Requirements
Can you recast each nonblank line of the material below as a row in a Markdown table, with columns "Row" and "Line", leaving the pictures out?

Extracted data
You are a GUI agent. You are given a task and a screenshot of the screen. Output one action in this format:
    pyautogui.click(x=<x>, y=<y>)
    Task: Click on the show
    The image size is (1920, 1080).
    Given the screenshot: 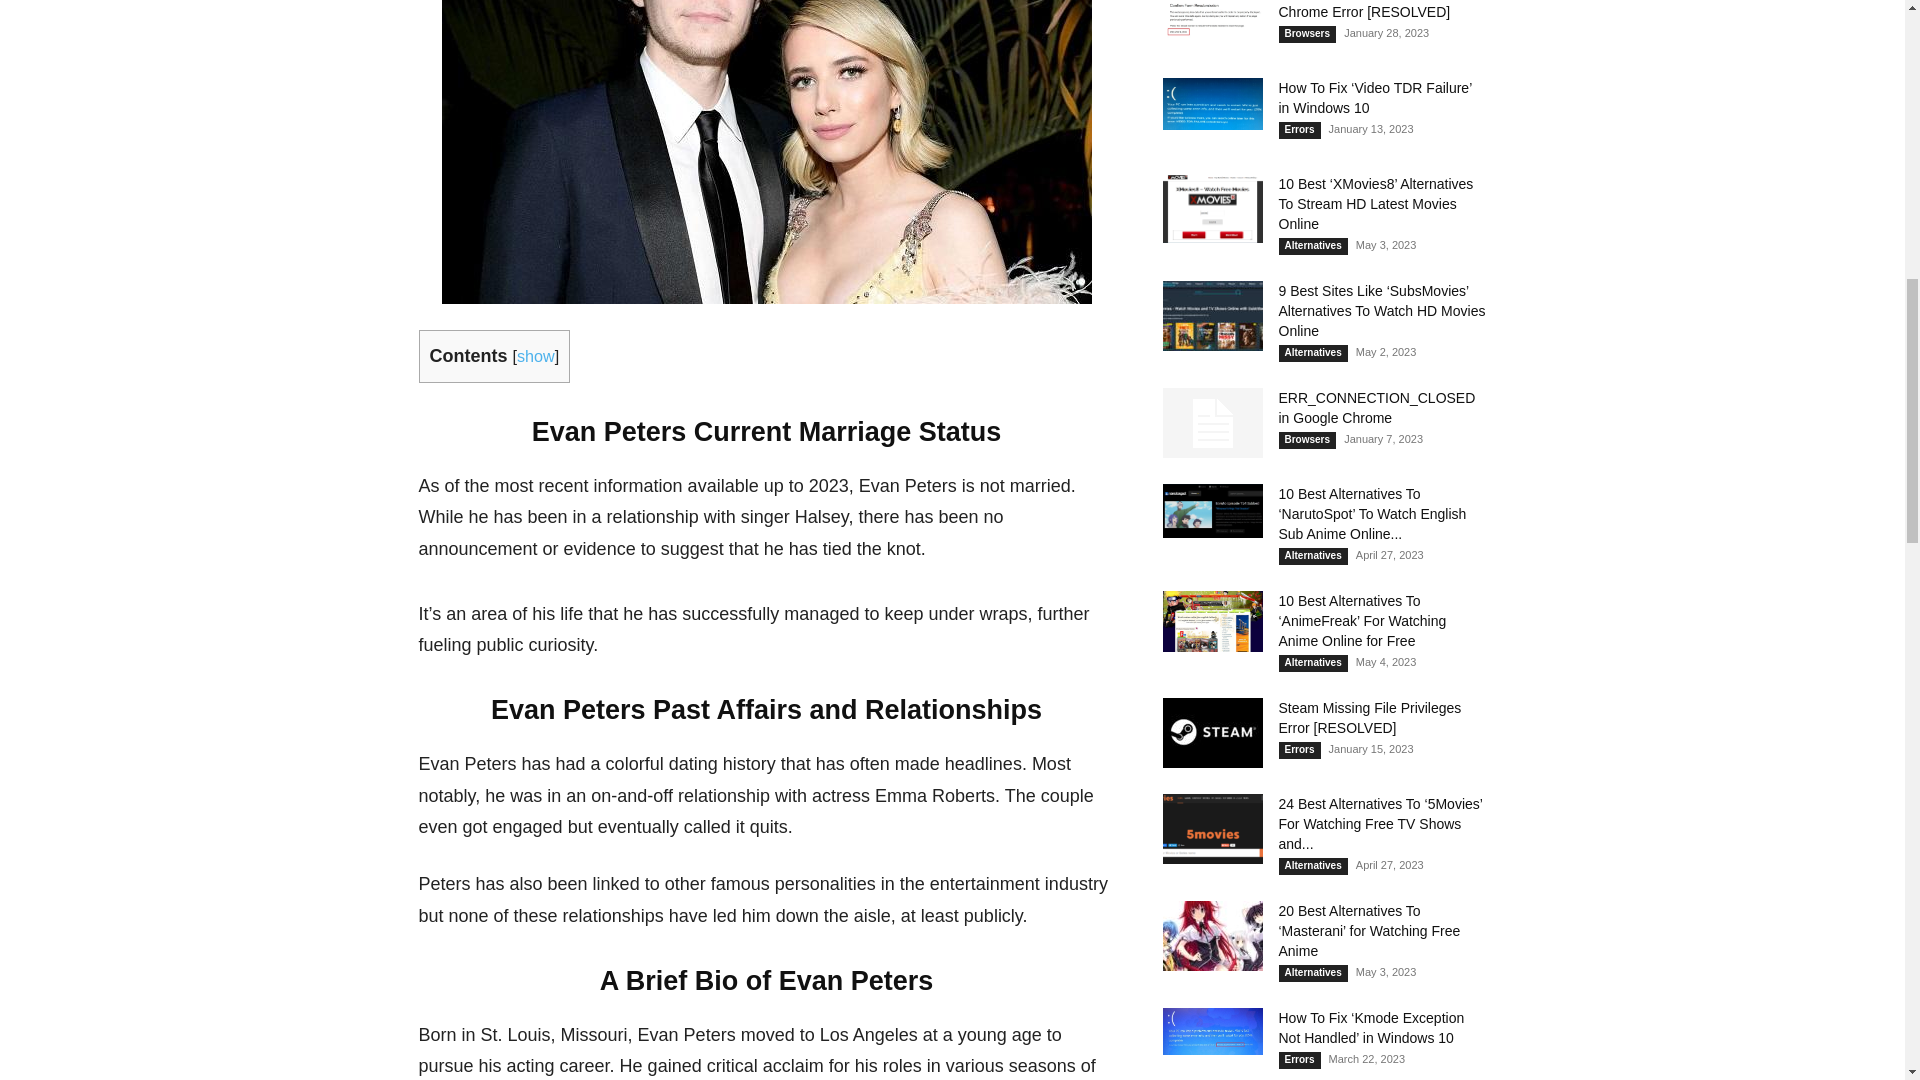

Expected output
| Row | Line |
|---|---|
| 1 | You are a GUI agent. You are given a task and a screenshot of the screen. Output one action in this format: |
| 2 |     pyautogui.click(x=<x>, y=<y>) |
| 3 |     Task: Click on the show |
| 4 |     The image size is (1920, 1080). |
| 5 |     Given the screenshot:  |